Di tengah perjalanan kembali, Tinus Fafinisin merasakan hawa dingin menjalar dari kepala hingga tumit. Rambutnya yang kerontang seakan terbakar. Keringat mengucur, bersamaan dengan bajunya yang lambat laun jadi basah. Tinus Fafinisin melihat ke kiri. Seketika, ia jumpai tebing makin lebar dan menganga seperti mulut. 

Sedetik kemudian, gunung itu menyatu kembali, mengunyah tubuh Tinus Fafinisin hingga sirna tak tersisa.  Belasan penduduk yang melihat kejadian itu bergidik. Mereka tak menyangka, orang sebaik Tinus Fafinisin gagal juga melewatinya.

Setelah kejadian itu, tak ada satu pun penduduk yang berani menyeberang jalan di tengah gunung itu. Mereka sadar, sampai kapan pun, kejujuran memang sulit diterapkan. 


Keterangan : 

[1] Lopo: Rumah tradisional penduduk Timor. Digunakan juga sebagai lumbung dan tempat pertemuan.

[2]. Uis Neno: Tuhan atau Allah dalam bahasa daerah masyarakat Dawan, Pulau Timor.

[3] Jagung Bose: Makanan tradisional penduduk Timor. 


Pucukmera.ID – Sebagai media anak-anak muda belajar, berkreasi, dan membangun budaya literasi yang lebih kredibel, tentu Pucukmera tidak bisa bekerja sendirian. Kami membutuhkan dukungan dan kolaborasi dari semua pihak. Untuk itu, kami merasa perlu mengundang tuan dan puan serta sahabat sekalian dalam rangka men-support wadah anak muda ini.
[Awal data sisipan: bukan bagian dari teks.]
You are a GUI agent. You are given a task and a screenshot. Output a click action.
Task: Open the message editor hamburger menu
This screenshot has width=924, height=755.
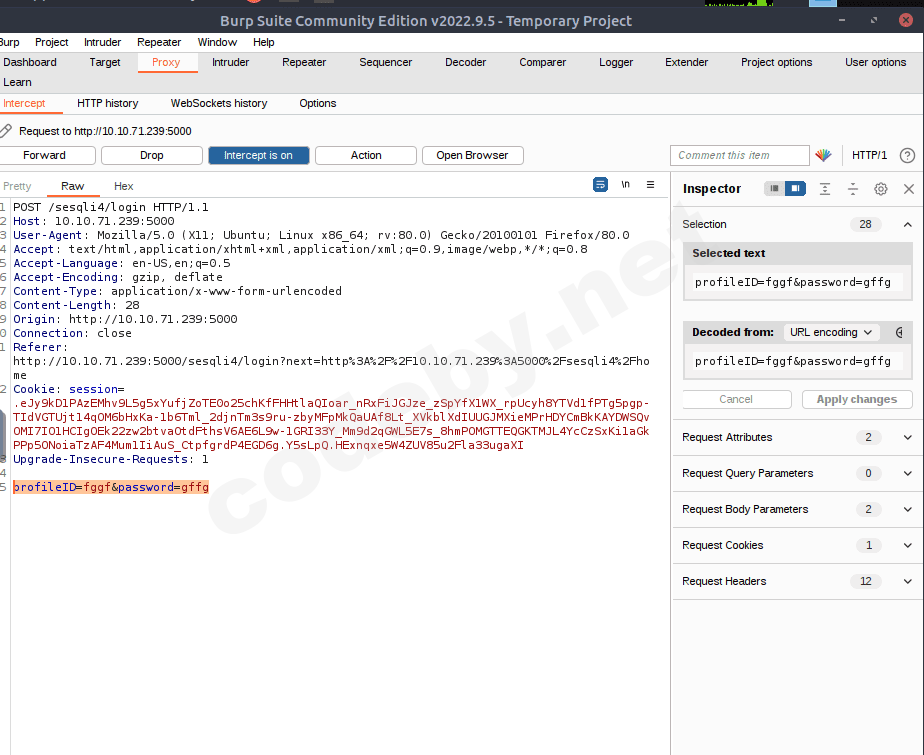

Tuan dan puan serta sahabat sekalian dapat men-support kami melalui donasi yang bisa disalurkan ke rekening BNI 577319622 a.n Chusnus Tsuroyya. Untuk konfirmasi hubungi 085736060995 atau email sales@pucukmera.id.

What's your reaction?
3Suka10Banget
Show CommentsClose Comments

1 Comment

  • Binance美国注册
    Posted March 24, 2025 at 12:44 am 0Likes

    Your point of view caught my eye and was very interesting. Thanks. I have a question for you.